Look through the material below and return every line that contains "computer".

SOURCE RECORDS:
■ ■ ■ ■ ■

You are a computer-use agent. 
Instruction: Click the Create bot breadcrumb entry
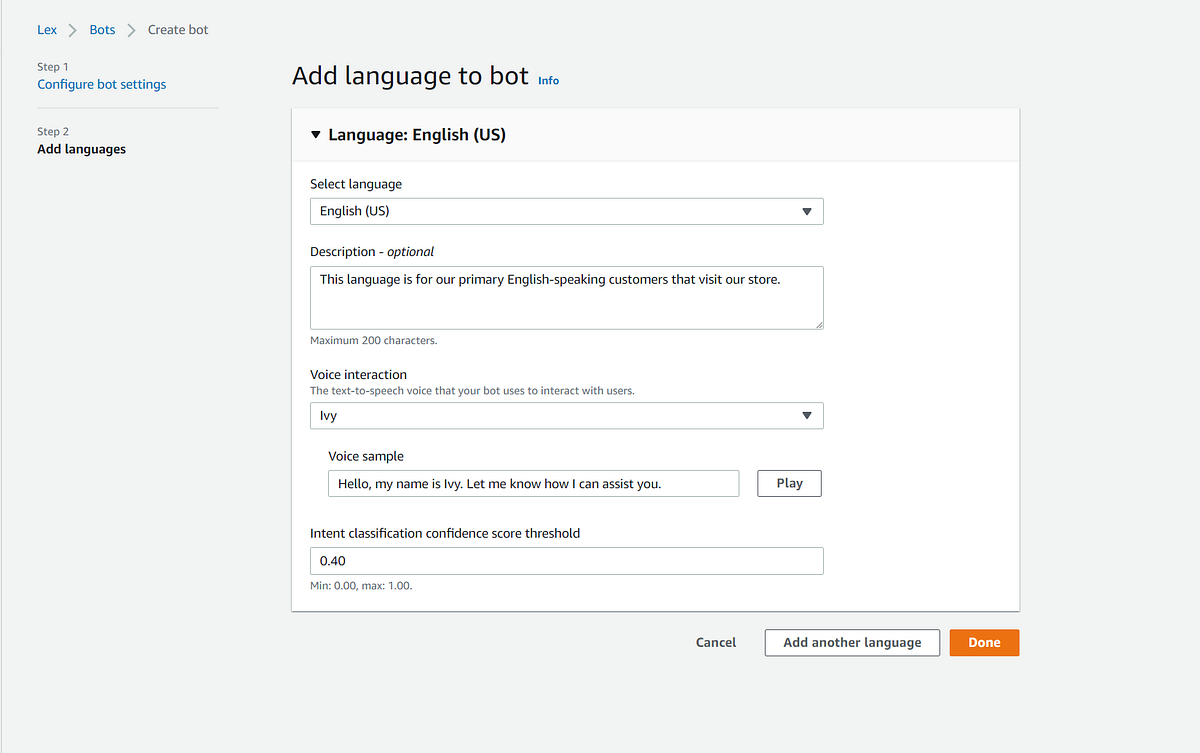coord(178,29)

■ ■ ■ ■ ■

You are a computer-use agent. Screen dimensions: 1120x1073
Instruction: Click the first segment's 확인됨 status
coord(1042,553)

■ ■ ■ ■ ■

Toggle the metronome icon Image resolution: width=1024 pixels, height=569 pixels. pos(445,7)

■ ■ ■ ■ ■

WRITTEN RESPONSE:
You are a computer-use agent. 
You are a computer-use agent. Screen dimensions: 1120x1073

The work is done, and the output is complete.